Transportation advocates are revving up their efforts to improve the southern part of the borough’s access to public transportation.
Elected officials and community leaders called on Mayor Bill de Blasio last week to make ferry service to the Rockaway peninsula a permanent endeavor before it expires in October. Those same advocates also took to a state Assembly hearing last week to advocate for the revitalization of the Rockaway Beach Rail Line.
Queens Borough President Melinda Katz joined with state Assemblyman Phil Goldfeder (D-Rockaway Park) last week in calling on both de Blasio and the Port Authority of New York and New Jersey to make the Rockaway ferry service permanent. Both cited overwhelming support from the southern Queens community and argued it would spur economic growth in that part of the borough.
This week, Goldfeder spoke alongside constituents at an Assembly hearing for the Committee on Corporations, Authorities and Commissions to discuss the Metropolitan Transportation Authority’s 2015-2019 Capital Program, delivering five hours of testimony for an improved transit system.
“I made it clear to the MTA that transportation is key to our Sandy recovery and success,” Goldfeder said, citing the horrific superstorm that swept through the northeast in 2012. “In addition to improving the terrible service on the A train, the MTA must remove the toll on the Cross Bay Bridge for every Queens resident, increase bus service and restore the Rockaway Beach Rail Line.”
Earlier this summer, the MTA included the revitalization of the abandoned Rockaway Beach Rail Line in its 20-year Capital Needs Assessment Report, which Goldfeder and other transportation advocates applauded. Residents throughout the southern part of Queens have repeatedly argued that bringing back the railway would allow for quicker commutes to Manhattan from Queens while giving a boost to the city economy.
“It’s so easy for the MTA to ignore small communities,” said John Rozankowski of the Queens Public Transit Committee. “Northern Queens is bustling with economic activity, however, this growth cannot reach southern Queens because of Forest Park. There is only one possible channel: the Rockaway line.
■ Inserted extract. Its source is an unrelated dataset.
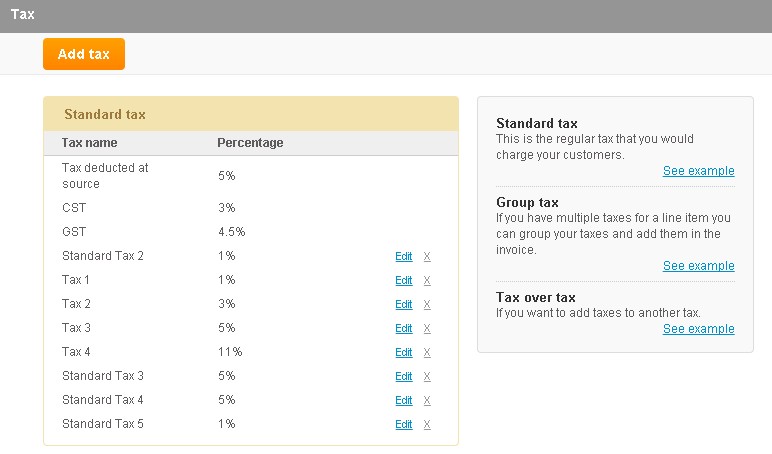Delete Tax 3 using the X icon
This screenshot has width=772, height=454.
[x=427, y=328]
Reactivation would mean small businesses taking over abandoned and foreclosed homes providing local jobs and also giving southern residents equal opportunity to compete for jobs in the north.”
Another transit upgrade that Goldfeder plugged included the removal of tolls for Queens residents traveling along the Cross Bay Bridge. In his testimony, the assemblyman said residents of Ozone Park and Howard Beach should especially be exempt from the toll in order to encourage travel and economic growth for the southern part of the borough.
“In the immediate aftermath of Sandy, we experienced firsthand the detrimental impact that the lack of public transit has on our families – in order to plan for our future growth, we must invest in vital transit infrastructure now,” he said. “There is no debate, improving current subway lines, increasing service and investing in projects like the Rockaway Beach Rail Line will benefit every resident of New York City.”